## Dataset content
>>>

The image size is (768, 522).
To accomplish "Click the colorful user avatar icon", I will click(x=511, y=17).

<<<
>>>

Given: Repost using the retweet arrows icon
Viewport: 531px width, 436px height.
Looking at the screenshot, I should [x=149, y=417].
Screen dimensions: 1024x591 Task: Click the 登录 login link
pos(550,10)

<<<

## Work instructions
Whenever the word "icon" appears in a line of the listing, copy out that line.

## Final answer
To accomplish "Click the colorful user avatar icon", I will click(x=511, y=17).
Given: Repost using the retweet arrows icon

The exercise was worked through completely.